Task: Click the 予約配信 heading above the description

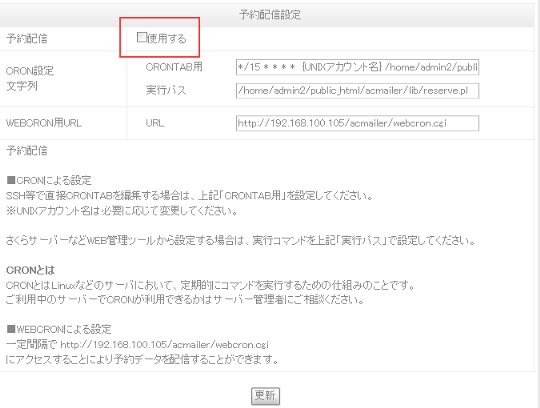Action: pyautogui.click(x=27, y=151)
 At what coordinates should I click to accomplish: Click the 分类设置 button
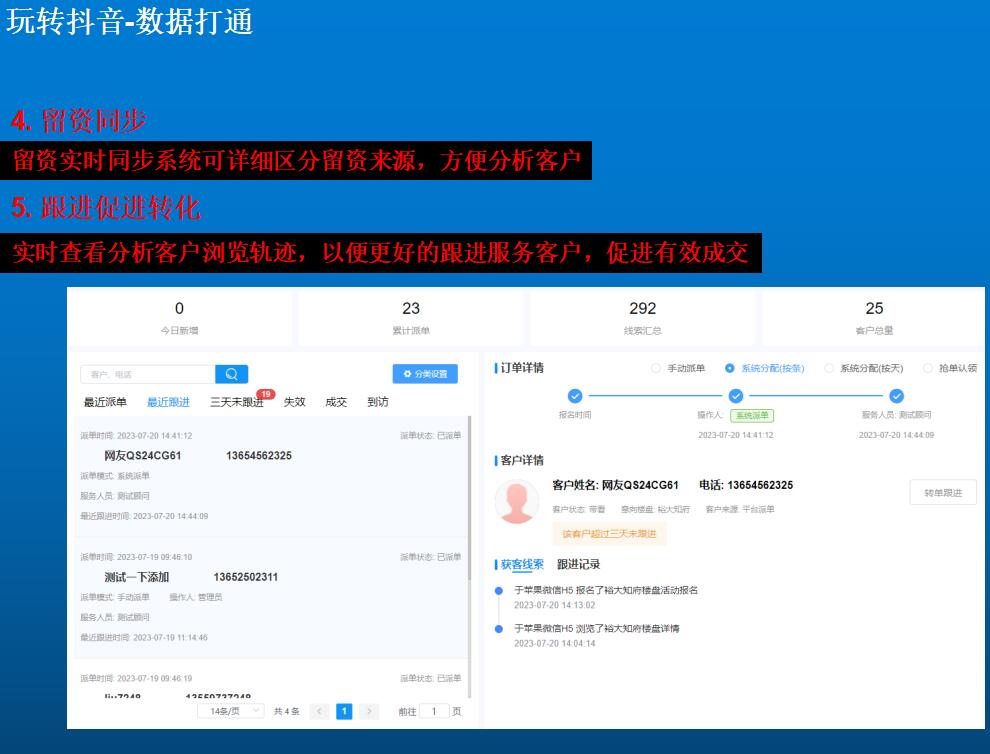click(425, 374)
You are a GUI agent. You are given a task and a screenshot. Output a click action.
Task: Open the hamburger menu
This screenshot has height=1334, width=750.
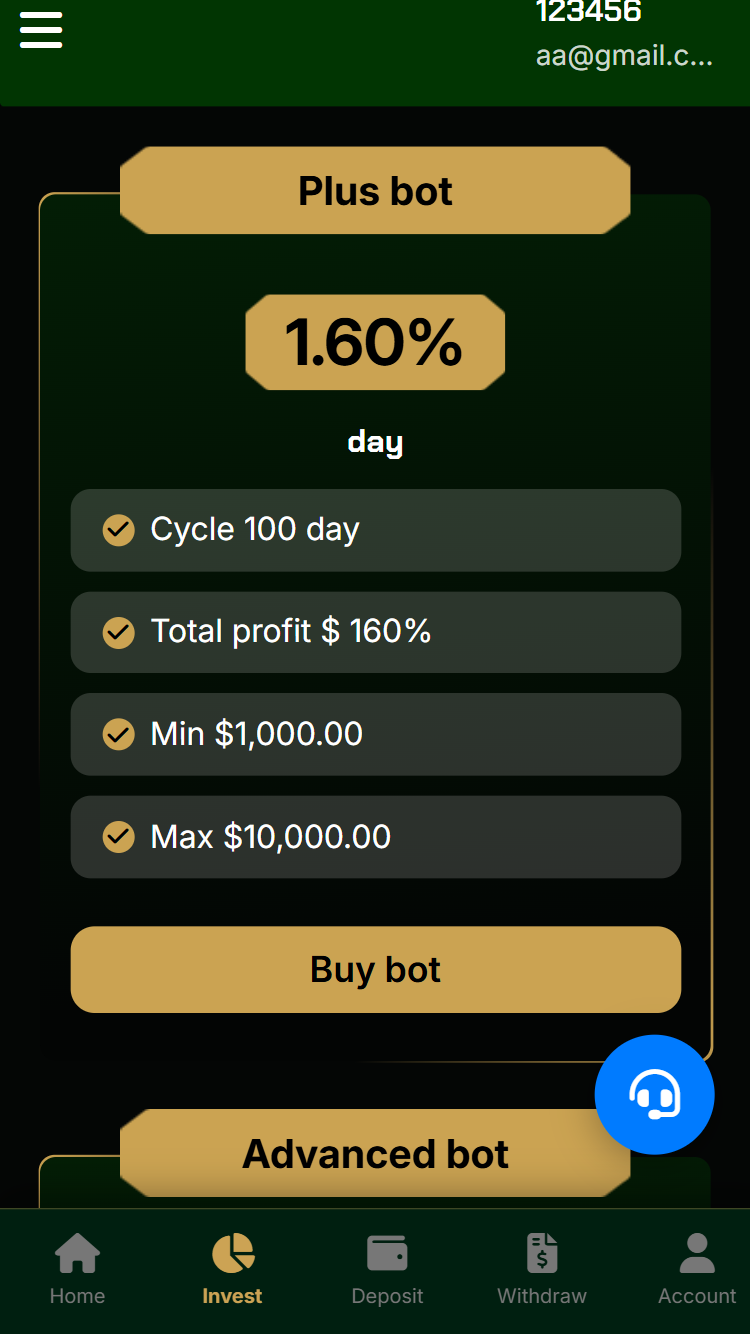[41, 30]
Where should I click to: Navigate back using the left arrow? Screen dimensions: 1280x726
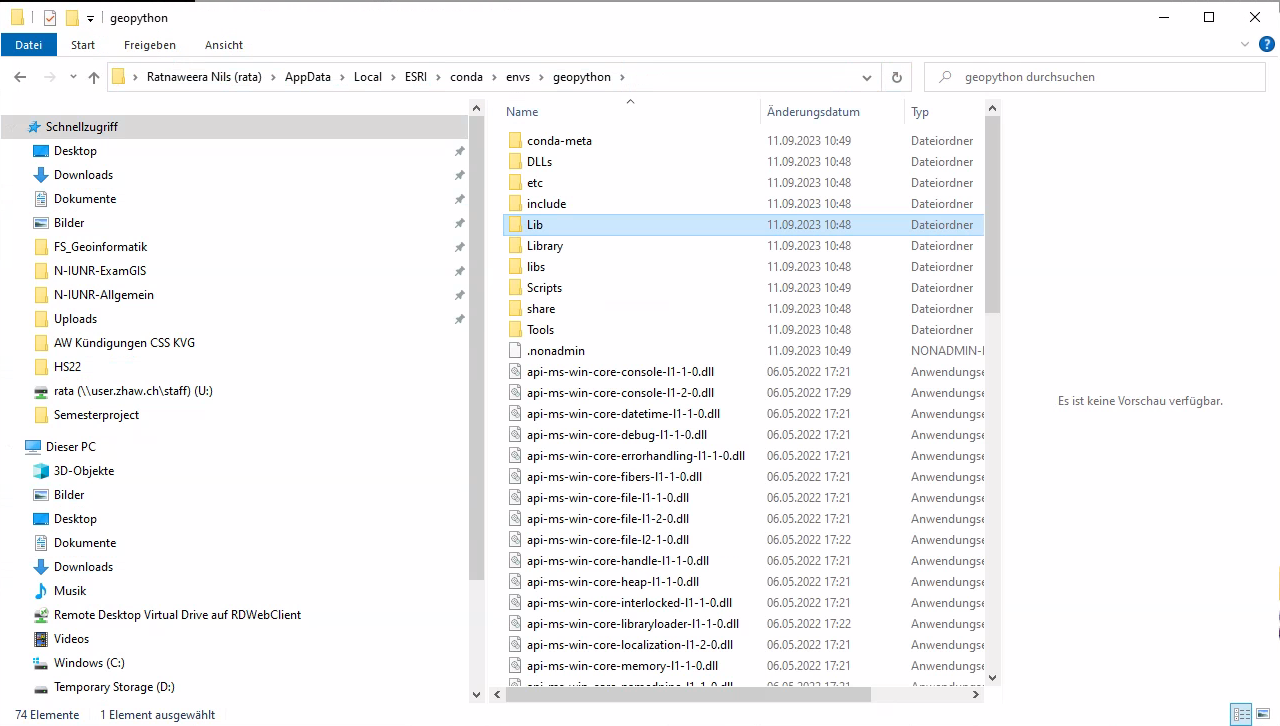[20, 77]

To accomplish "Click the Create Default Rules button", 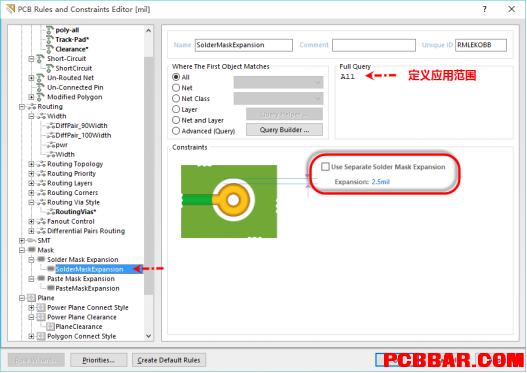I will point(169,360).
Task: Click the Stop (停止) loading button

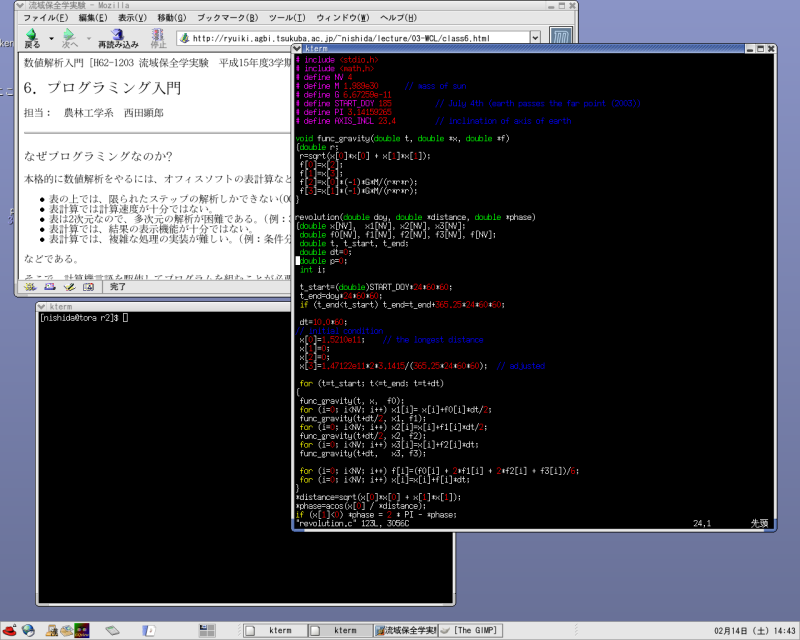Action: pos(158,38)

What to produce
Transcribe exactly the lines that run from the first line of the records above through the line with "You are a GUI", and include both of those lines; pictures stay out.

Result for this exercise
Task: Click the 予約配信 heading above the description

Action: pyautogui.click(x=27, y=151)
 At what coordinates should I click to accomplish: Click the 分类设置 button
click(425, 374)
You are a GUI agent. You are given a task and a screenshot. Output a click action.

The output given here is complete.